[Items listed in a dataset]
━━━━━━━━━━━━━━━━━━━━
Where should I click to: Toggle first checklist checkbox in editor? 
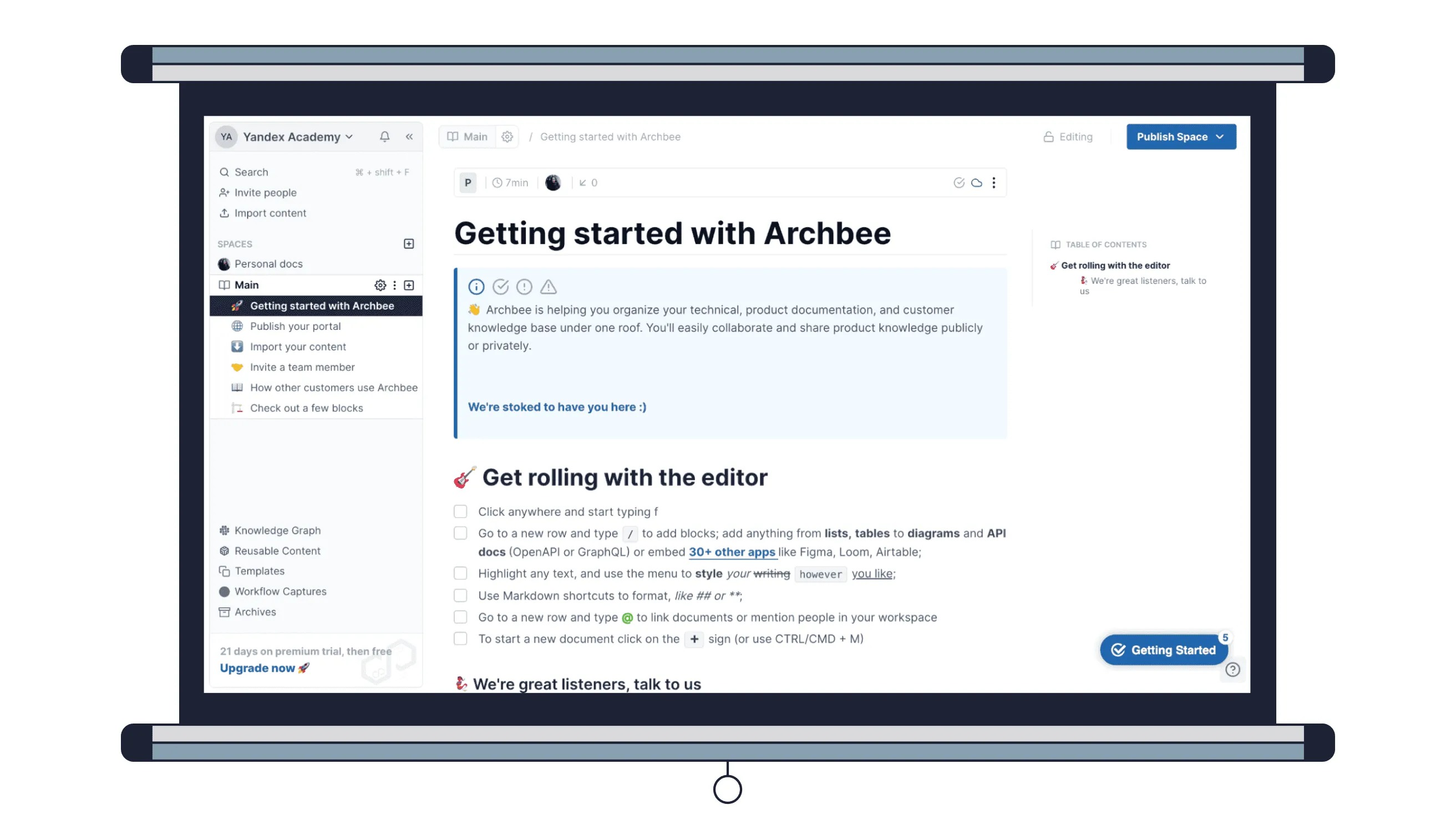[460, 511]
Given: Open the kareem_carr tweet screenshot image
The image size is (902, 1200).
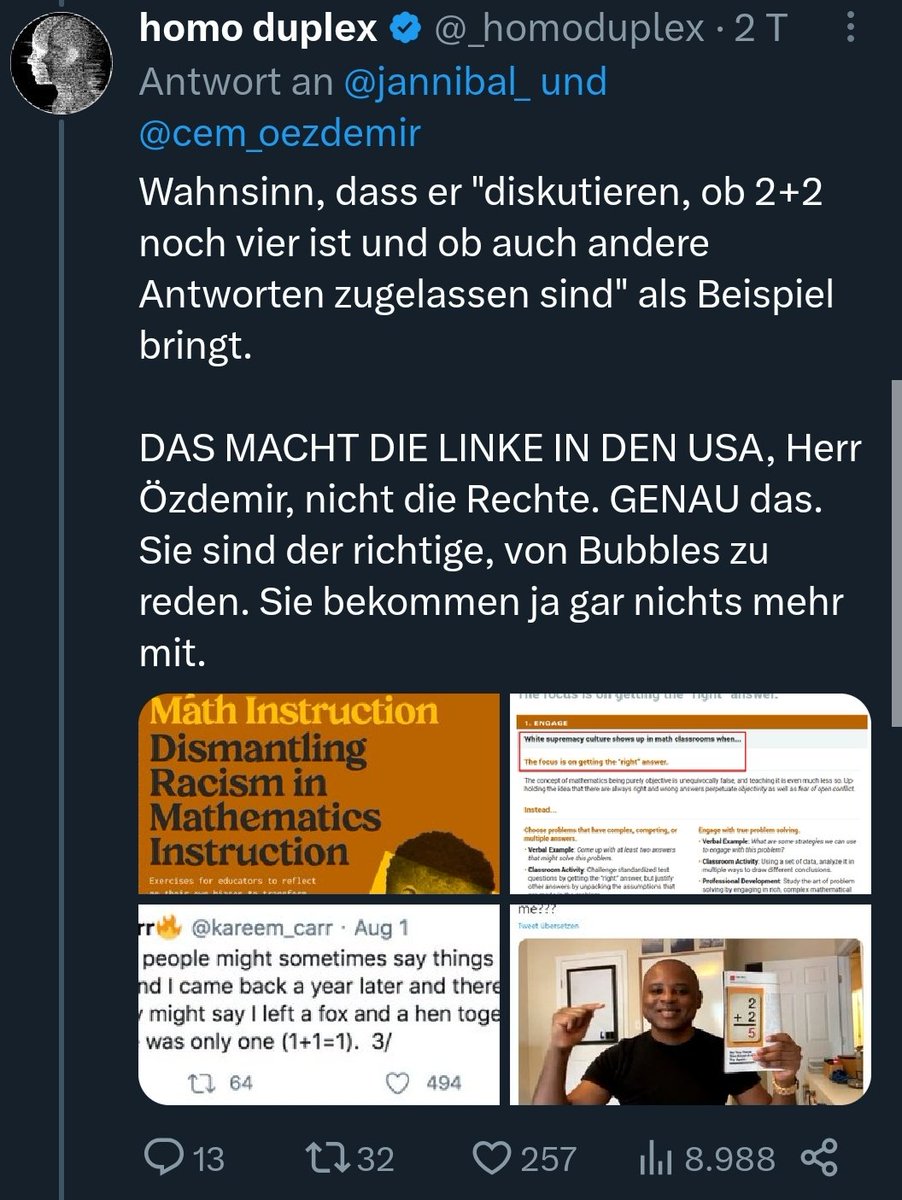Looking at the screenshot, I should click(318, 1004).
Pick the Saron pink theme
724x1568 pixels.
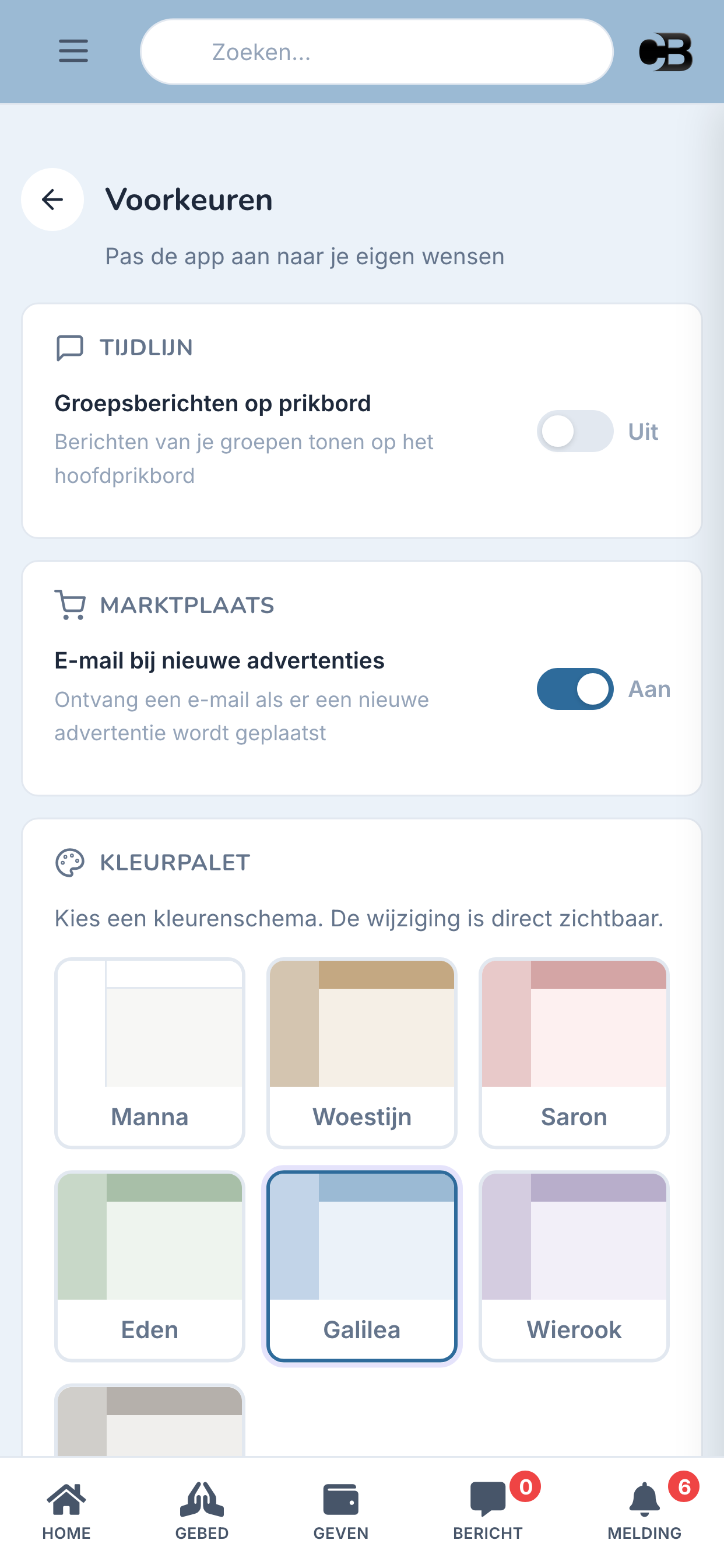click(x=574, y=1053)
━━━━━━━━━━━━━━━━━━━━
• _WORK INSTRUCTIONS_
What you output should match the records line for line, minus the pictures.

• _YOUR SOLUTION_
Where should I click to: Toggle first checklist checkbox in editor? 
[460, 511]
Given: Open the kareem_carr tweet screenshot image
The image size is (902, 1200).
Looking at the screenshot, I should click(318, 1004).
Pick the Saron pink theme
724x1568 pixels.
click(x=574, y=1053)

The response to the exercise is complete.